CENNI STORICI SU CORLETO di Giuseppe Gattini (1910)

STEMMA

“D’azzurro all’agnus dei di argento sul libro di rosso da 7 pendenti d’oro, e tenendo addossata la banderuola, astata dello stesso, sventolante d’argento e caricata di una crocetta di rosso e sormontata nel capo da due stelle parimenti d’argento”. (G. Gattini)

NOME

“Nominato in Catalogus Baronum (aa. 1150-1168) «Robbertus Corniti tenet in capite de Principatu Tarenti Cornitum … » n. 133; la designazione toponimica Corleto, in dialetto curléte (DETI 176), deriva dal latino *coryletum ‘noccioleto’, da corylus ‘nocciolo’. Quanto a Perticara è specificazione assunta con R. D. 4-1-1863 n. 1196 (DETI cit.) e riprende il nome del vicino Castrum Perticarii che da un documento del 1494 risulta già disabitato e che in passato gli eruditi facevano corrispondere ad un antico centro, una colonia romana chiamata Perticaria (cfr. Racioppi 1876, 457)”.

PROFILO STORICO
“E’ menzionata nel Registro dei Baroni recensiti sotto Guglielmo il Buono, ed a quell’epoca avea una forte rocca.

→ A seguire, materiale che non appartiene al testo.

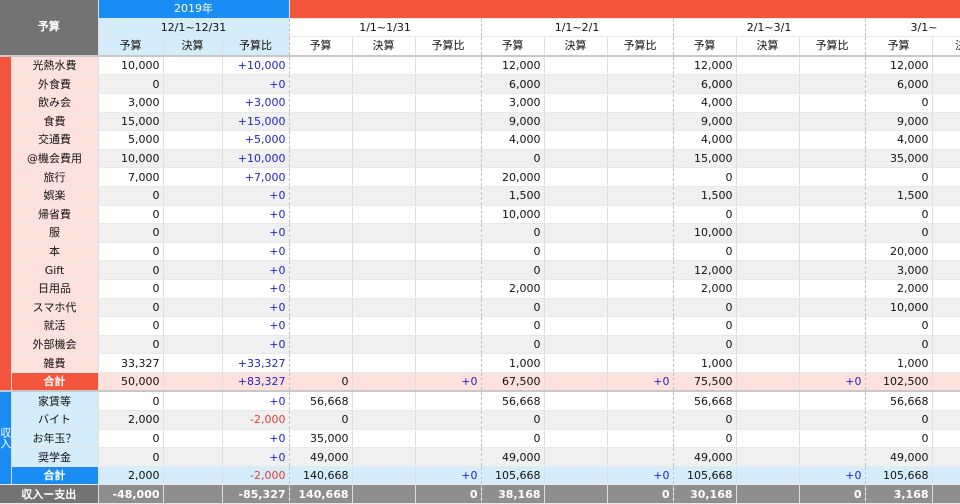 Image resolution: width=960 pixels, height=504 pixels. Describe the element at coordinates (55, 270) in the screenshot. I see `category-label: Gift` at that location.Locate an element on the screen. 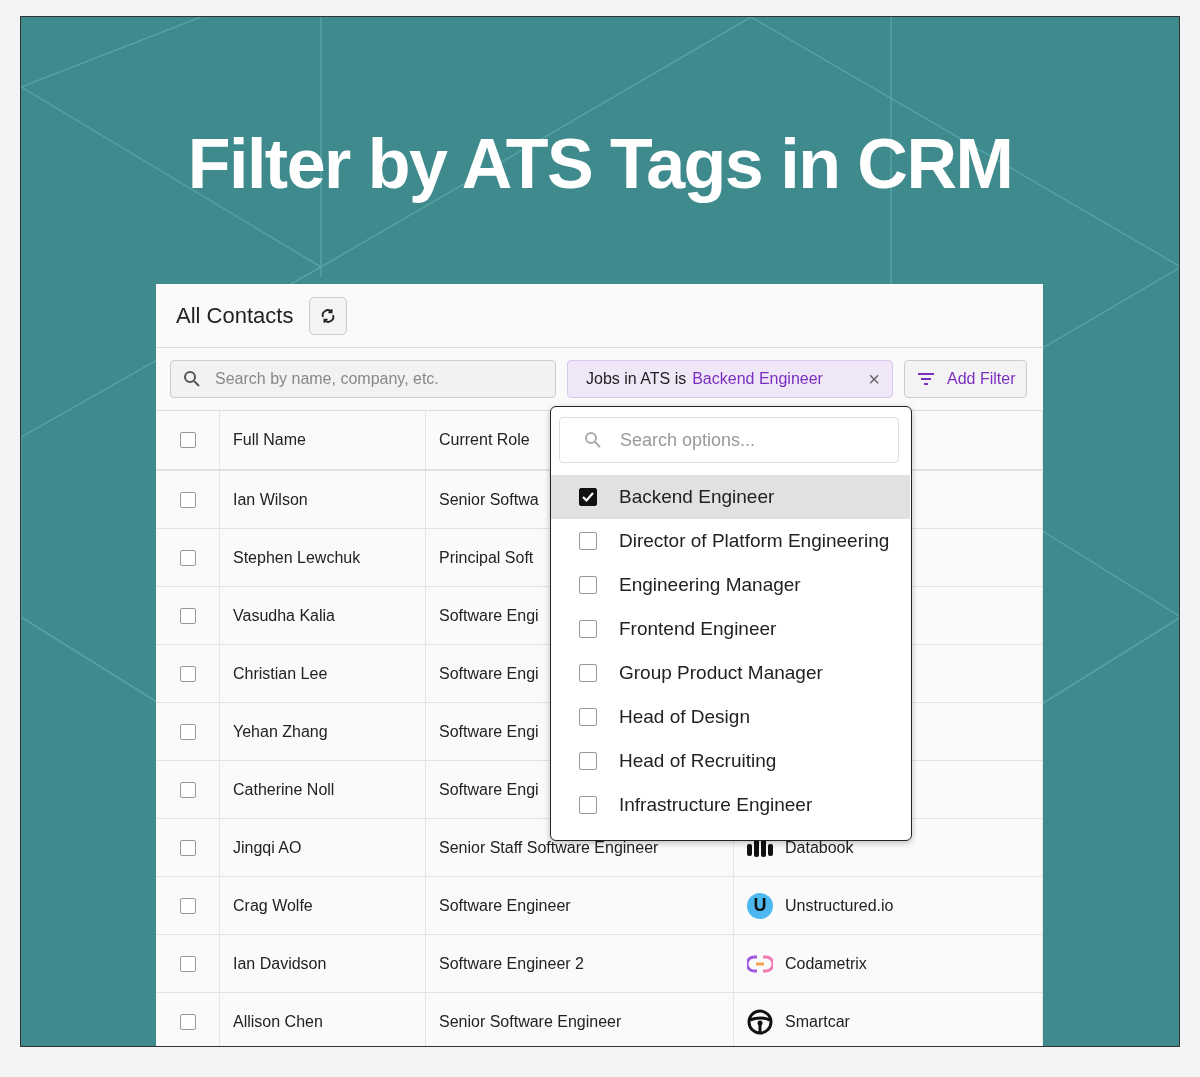 The image size is (1200, 1077). search-box: Search by name, company, etc. is located at coordinates (363, 379).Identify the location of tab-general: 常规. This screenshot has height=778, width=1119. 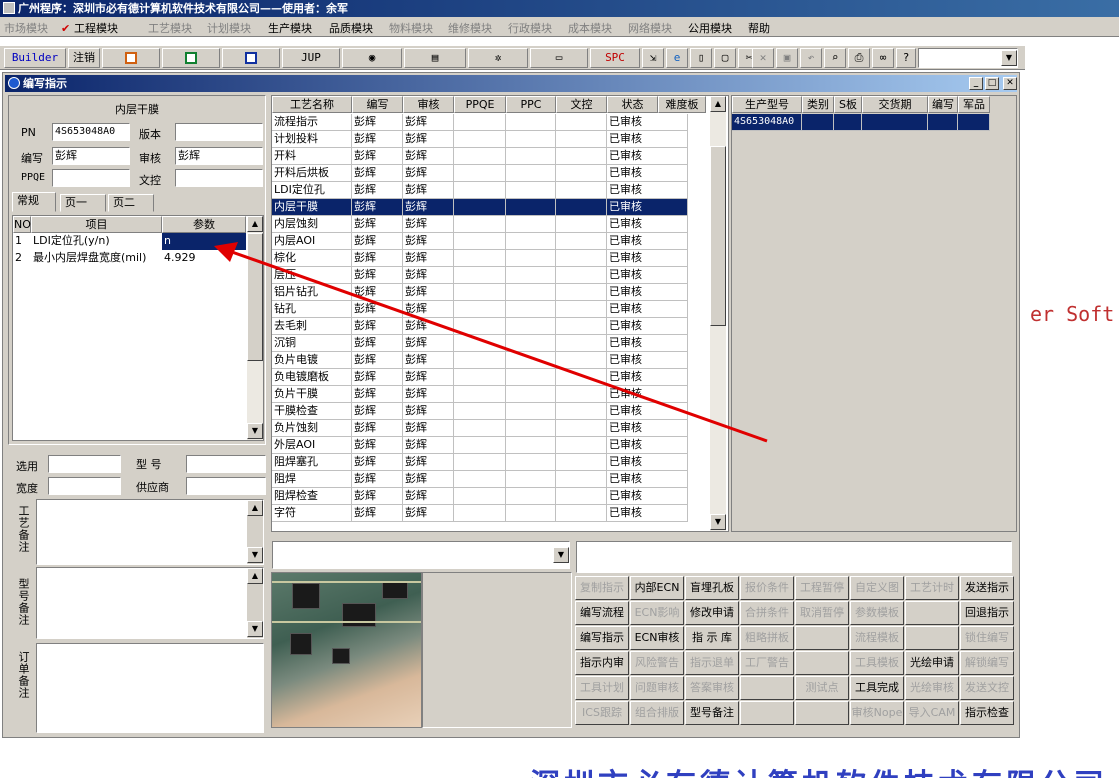
(34, 202).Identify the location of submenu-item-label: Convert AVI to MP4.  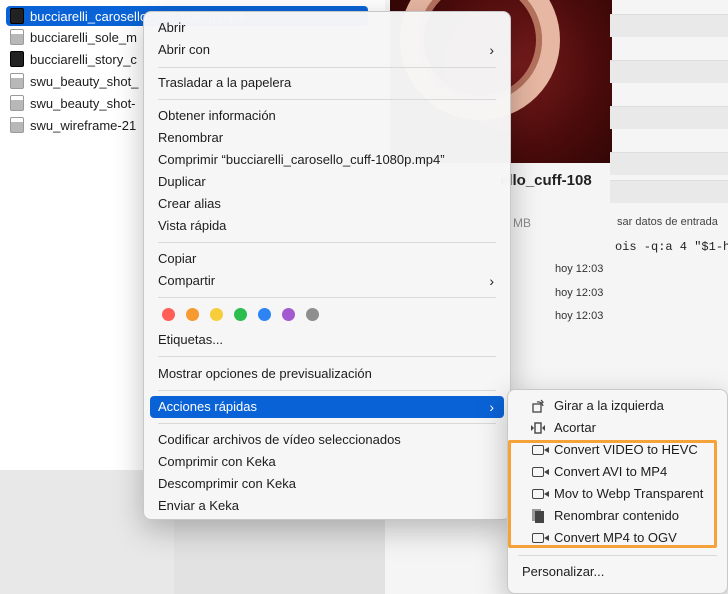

Dal suddetto Archivio Angioino poi appare che l’università pagava al Monistero della SS. Trinità di Venosa una decima annuale, consistente in una certa quantità di frumento e di orzo per ciascuno aratro, la quale poi fu tolta a censo da Guglielmo d’Alneto < ad tuminos sex pro quolibet bove domito ipsorum hominum >.
La giunta di Perticara le venne dal vicino distrutto <Castrum dictum Perticari>; ma all’epoca Durazzesca entrambi eran feudi dei Sanseverini e pel menzionato matrimonio di Giovanna con Carlo Ruffo passavano in questa Casa. Sotto gli Aragonesi erano dei Sanframondi, ed al tempo di Carlo V si possedevano dai De Castella; poscia Corleto divenne camera riservata e Marchesato di Casa Costanzo con privilegio del 15 Marzo 1601. Nel 1644 però ne era barone Carlo Selvago e nel 1659 infine per compra fattane passava alla Casa Riario”.

Nelle Foto: Lo stemma araldico di Corleto Perticara e uno scorcio del Rione Costa, dove, intorno ad un massiccio fortino, sorse il primo nucleo abitativo.